Trace data is forwarded as-is to Tempo or Jaeger, while simultaneously the spanmetrics connector extracts metrics and exports them to Prometheus. It's an architecture that produces two signals from a single span flow.

Key Changes from 2024–2026: spanmetricsprocessor → spanmetricsconnector

Previously, the same functionality was provided as a Processor component named spanmetricsprocessor. It has now fully transitioned to spanmetricsconnector, included in the official Contrib distribution (v0.147.0+). If you're using the legacy Processor-based configuration, refer to the examples in this article to proceed with migration.

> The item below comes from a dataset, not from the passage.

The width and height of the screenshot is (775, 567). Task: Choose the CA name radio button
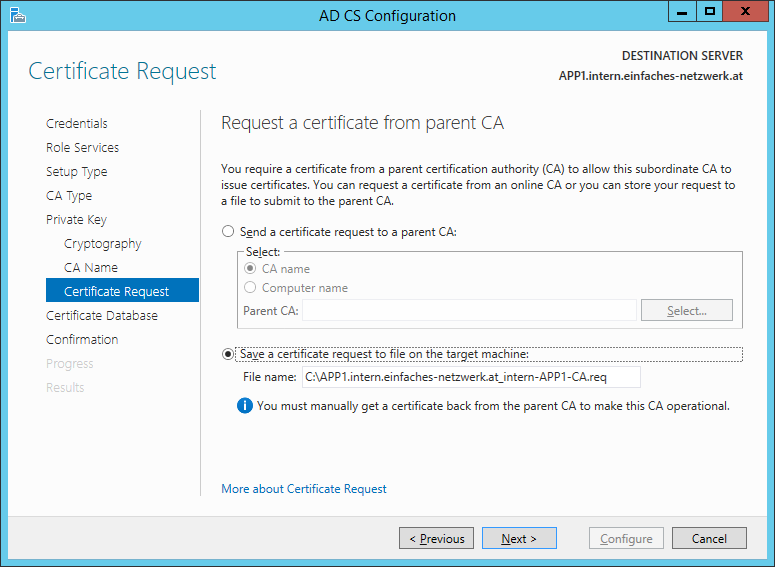(250, 269)
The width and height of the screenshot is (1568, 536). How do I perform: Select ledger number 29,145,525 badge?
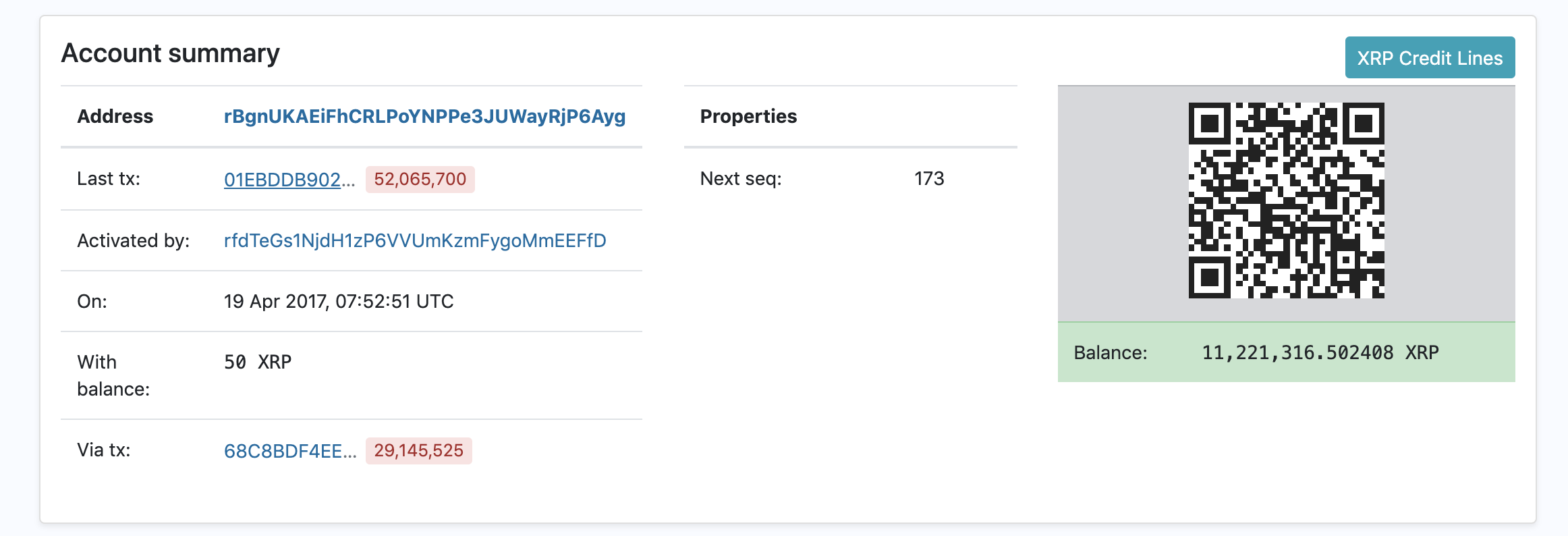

With these concepts in mind, let's build an actual Collector configuration file.

Practical Application

Example 1: Complete Basic Pipeline YAML Configuration

This is the most basic spanmetrics pipeline configuration. It receives traces from order-service, generates RED metrics, and exports them to Prometheus. (Configuration validated on v0.147.0)

yaml

connectors:
  spanmetrics:
    histogram:
      explicit:
        buckets: [5ms, 10ms, 25ms, 50ms, 100ms, 250ms, 500ms, 1s, 2s, 5s]
    dimensions:
      - name: http.method
      - name: http.route
      - name: http.status_code
      - name: service.version
    exemplars:
      enabled: true
    metrics_flush_interval: 15s
    metrics_expiration: 5m
    aggregation_temporality: AGGREGATION_TEMPORALITY_CUMULATIVE
 
receivers:
  otlp:
    protocols:
      grpc:
        endpoint: 0.0.0.0:4317
      http:
        endpoint: 0.0.0.0:4318
 
processors:
  batch:
 
exporters:
  prometheus:
    endpoint: "0.0.0.0:8889"
  otlp/tempo:
    endpoint: tempo:4317  # Replace with jaeger exporter if using Jaeger
    tls:
      insecure: true
 
service:
  pipelines:
    traces:
      receivers: [otlp]
      processors: [batch]
      exporters: [spanmetrics, otlp/tempo]  # Connector appears as Exporter
    metrics:
      receivers: [spanmetrics]              # Connector appears as Receiver
      processors: [batch]
      exporters: [prometheus]

Configuration Item	Role
`histogram.explicit.buckets`	Specifies latency bucket ranges for P50/P95/P99 calculations
`dimensions`	Span attributes to add to metrics (converted to labels)
`exemplars.enabled: true`	Embeds trace IDs in metric data points to enable drill-down in Grafana
`metrics_flush_interval: 15s`	How often aggregated metrics are exported (recommended: set to no more than Prometheus scrape_interval)
`metrics_expiration: 5m`	Expires a time series after 5 minutes of no new spans, saving memory
`aggregation_temporality`	Uses Cumulative mode for Prometheus scraping compatibility

The relationship between metrics_flush_interval and scrape_interval: If metrics_flush_interval is longer than Prometheus's scrape_interval (default 15s), metrics may not yet be reflected at scrape time, resulting in empty results. It is recommended to set metrics_flush_interval to be less than or equal to the Prometheus scrape_interval.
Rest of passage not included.